Source data:
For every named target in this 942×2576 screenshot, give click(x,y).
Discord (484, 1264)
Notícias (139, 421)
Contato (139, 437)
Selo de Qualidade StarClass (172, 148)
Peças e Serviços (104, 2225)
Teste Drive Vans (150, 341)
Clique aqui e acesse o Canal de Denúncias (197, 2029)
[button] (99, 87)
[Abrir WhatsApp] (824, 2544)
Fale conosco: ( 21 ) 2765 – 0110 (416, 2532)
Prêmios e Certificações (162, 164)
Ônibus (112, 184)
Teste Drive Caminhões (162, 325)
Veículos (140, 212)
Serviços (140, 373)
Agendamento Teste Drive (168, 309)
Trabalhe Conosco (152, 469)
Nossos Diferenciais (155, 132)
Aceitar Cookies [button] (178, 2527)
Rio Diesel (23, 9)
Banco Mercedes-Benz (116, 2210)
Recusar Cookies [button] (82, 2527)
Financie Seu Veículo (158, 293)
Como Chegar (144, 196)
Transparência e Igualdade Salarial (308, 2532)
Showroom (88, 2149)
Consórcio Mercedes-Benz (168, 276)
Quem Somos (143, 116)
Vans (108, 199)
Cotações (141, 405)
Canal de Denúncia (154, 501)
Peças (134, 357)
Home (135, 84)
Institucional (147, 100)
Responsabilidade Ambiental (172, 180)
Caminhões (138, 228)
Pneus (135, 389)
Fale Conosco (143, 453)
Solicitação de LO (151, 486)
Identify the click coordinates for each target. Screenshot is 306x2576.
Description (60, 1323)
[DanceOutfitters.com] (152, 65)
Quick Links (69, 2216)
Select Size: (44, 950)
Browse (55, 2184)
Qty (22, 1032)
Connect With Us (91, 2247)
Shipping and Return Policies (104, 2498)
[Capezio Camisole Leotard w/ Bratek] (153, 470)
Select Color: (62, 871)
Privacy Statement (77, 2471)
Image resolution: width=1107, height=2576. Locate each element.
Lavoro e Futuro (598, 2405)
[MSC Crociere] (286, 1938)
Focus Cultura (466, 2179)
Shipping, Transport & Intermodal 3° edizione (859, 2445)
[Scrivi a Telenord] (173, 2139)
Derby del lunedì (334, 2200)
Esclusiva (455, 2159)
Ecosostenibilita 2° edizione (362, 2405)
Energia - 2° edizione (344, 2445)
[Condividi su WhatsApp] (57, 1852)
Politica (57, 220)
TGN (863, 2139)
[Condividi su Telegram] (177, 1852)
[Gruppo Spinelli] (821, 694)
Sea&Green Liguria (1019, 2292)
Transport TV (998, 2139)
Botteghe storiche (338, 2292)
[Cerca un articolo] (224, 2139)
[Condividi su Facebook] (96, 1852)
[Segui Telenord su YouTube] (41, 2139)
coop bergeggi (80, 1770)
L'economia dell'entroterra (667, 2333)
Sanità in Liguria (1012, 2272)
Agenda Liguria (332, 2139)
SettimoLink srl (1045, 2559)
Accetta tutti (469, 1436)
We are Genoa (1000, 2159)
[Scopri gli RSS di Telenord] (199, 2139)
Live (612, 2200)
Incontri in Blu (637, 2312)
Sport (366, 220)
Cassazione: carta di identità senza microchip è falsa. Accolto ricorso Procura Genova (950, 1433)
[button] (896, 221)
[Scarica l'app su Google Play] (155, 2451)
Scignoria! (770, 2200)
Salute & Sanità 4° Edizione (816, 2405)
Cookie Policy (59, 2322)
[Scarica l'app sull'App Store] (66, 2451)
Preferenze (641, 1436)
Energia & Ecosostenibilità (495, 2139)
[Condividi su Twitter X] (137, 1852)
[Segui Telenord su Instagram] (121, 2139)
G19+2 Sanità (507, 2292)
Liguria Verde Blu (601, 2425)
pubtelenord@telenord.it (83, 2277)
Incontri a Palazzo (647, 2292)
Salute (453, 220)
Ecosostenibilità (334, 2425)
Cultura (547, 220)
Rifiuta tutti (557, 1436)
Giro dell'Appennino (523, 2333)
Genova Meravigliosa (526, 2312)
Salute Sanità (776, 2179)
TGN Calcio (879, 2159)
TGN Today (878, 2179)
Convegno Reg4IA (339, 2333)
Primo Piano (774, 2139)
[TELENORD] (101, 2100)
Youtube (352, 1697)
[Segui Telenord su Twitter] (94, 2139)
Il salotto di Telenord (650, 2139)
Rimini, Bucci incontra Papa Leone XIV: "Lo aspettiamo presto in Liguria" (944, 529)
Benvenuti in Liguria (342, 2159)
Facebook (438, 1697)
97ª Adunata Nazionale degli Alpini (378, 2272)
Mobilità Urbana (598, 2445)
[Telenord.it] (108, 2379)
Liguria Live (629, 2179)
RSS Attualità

About this exercise: Reproduce each entry precisely, so that nothing differs from the original.

Expected answer:
For every named target in this 942×2576 screenshot, give click(x,y).
Discord (484, 1264)
Notícias (139, 421)
Contato (139, 437)
Selo de Qualidade StarClass (172, 148)
Peças e Serviços (104, 2225)
Teste Drive Vans (150, 341)
Clique aqui e acesse o Canal de Denúncias (197, 2029)
[button] (99, 87)
[Abrir WhatsApp] (824, 2544)
Fale conosco: ( 21 ) 2765 – 0110 (416, 2532)
Prêmios e Certificações (162, 164)
Ônibus (112, 184)
Teste Drive Caminhões (162, 325)
Veículos (140, 212)
Serviços (140, 373)
Agendamento Teste Drive (168, 309)
Trabalhe Conosco (152, 469)
Nossos Diferenciais (155, 132)
Aceitar Cookies [button] (178, 2527)
Rio Diesel (23, 9)
Banco Mercedes-Benz (116, 2210)
Recusar Cookies [button] (82, 2527)
Financie Seu Veículo (158, 293)
Como Chegar (144, 196)
Transparência e Igualdade Salarial (308, 2532)
Showroom (88, 2149)
Consórcio Mercedes-Benz (168, 276)
Quem Somos (143, 116)
Vans (108, 199)
Cotações (141, 405)
Canal de Denúncia (154, 501)
Peças (134, 357)
Home (135, 84)
Institucional (147, 100)
Responsabilidade Ambiental (172, 180)
Caminhões (138, 228)
Pneus (135, 389)
Fale Conosco (143, 453)
Solicitação de LO (151, 486)
Identify the click coordinates for each target. Screenshot is 306x2576.
Description (60, 1323)
[DanceOutfitters.com] (152, 65)
Quick Links (69, 2216)
Select Size: (44, 950)
Browse (55, 2184)
Qty (22, 1032)
Connect With Us (91, 2247)
Shipping and Return Policies (104, 2498)
[Capezio Camisole Leotard w/ Bratek] (153, 470)
Select Color: (62, 871)
Privacy Statement (77, 2471)
Image resolution: width=1107, height=2576. Locate each element.
Lavoro e Futuro (598, 2405)
[MSC Crociere] (286, 1938)
Focus Cultura (466, 2179)
Shipping, Transport & Intermodal 3° edizione (859, 2445)
[Scrivi a Telenord] (173, 2139)
Derby del lunedì (334, 2200)
Esclusiva (455, 2159)
Ecosostenibilita 2° edizione (362, 2405)
Energia - 2° edizione (344, 2445)
[Condividi su WhatsApp] (57, 1852)
Politica (57, 220)
TGN (863, 2139)
[Condividi su Telegram] (177, 1852)
[Gruppo Spinelli] (821, 694)
Sea&Green Liguria (1019, 2292)
Transport TV (998, 2139)
Botteghe storiche (338, 2292)
[Cerca un articolo] (224, 2139)
[Condividi su Facebook] (96, 1852)
[Segui Telenord su YouTube] (41, 2139)
coop bergeggi (80, 1770)
L'economia dell'entroterra (667, 2333)
Sanità in Liguria (1012, 2272)
Agenda Liguria (332, 2139)
SettimoLink srl (1045, 2559)
Accetta tutti (469, 1436)
We are Genoa (1000, 2159)
[Scopri gli RSS di Telenord] (199, 2139)
Live (612, 2200)
Incontri in Blu (637, 2312)
Sport (366, 220)
Cassazione: carta di identità senza microchip è falsa. Accolto ricorso Procura Genova (950, 1433)
[button] (896, 221)
[Scarica l'app su Google Play] (155, 2451)
Scignoria! (770, 2200)
Salute & Sanità 4° Edizione (816, 2405)
Cookie Policy (59, 2322)
[Scarica l'app sull'App Store] (66, 2451)
Preferenze (641, 1436)
Energia & Ecosostenibilità (495, 2139)
[Condividi su Twitter X] (137, 1852)
[Segui Telenord su Instagram] (121, 2139)
G19+2 Sanità (507, 2292)
Liguria Verde Blu (601, 2425)
pubtelenord@telenord.it (83, 2277)
Incontri a Palazzo (647, 2292)
Salute (453, 220)
Ecosostenibilità (334, 2425)
Cultura (547, 220)
Rifiuta tutti (557, 1436)
Giro dell'Appennino (523, 2333)
Genova Meravigliosa (526, 2312)
Salute Sanità (776, 2179)
TGN Calcio (879, 2159)
TGN Today (878, 2179)
Convegno Reg4IA (339, 2333)
Primo Piano (774, 2139)
[TELENORD] (101, 2100)
Youtube (352, 1697)
[Segui Telenord su Twitter] (94, 2139)
Il salotto di Telenord (650, 2139)
Rimini, Bucci incontra Papa Leone XIV: "Lo aspettiamo presto in Liguria" (944, 529)
Benvenuti in Liguria (342, 2159)
Facebook (438, 1697)
97ª Adunata Nazionale degli Alpini (378, 2272)
Mobilità Urbana (598, 2445)
[Telenord.it] (108, 2379)
Liguria Live (629, 2179)
RSS Attualità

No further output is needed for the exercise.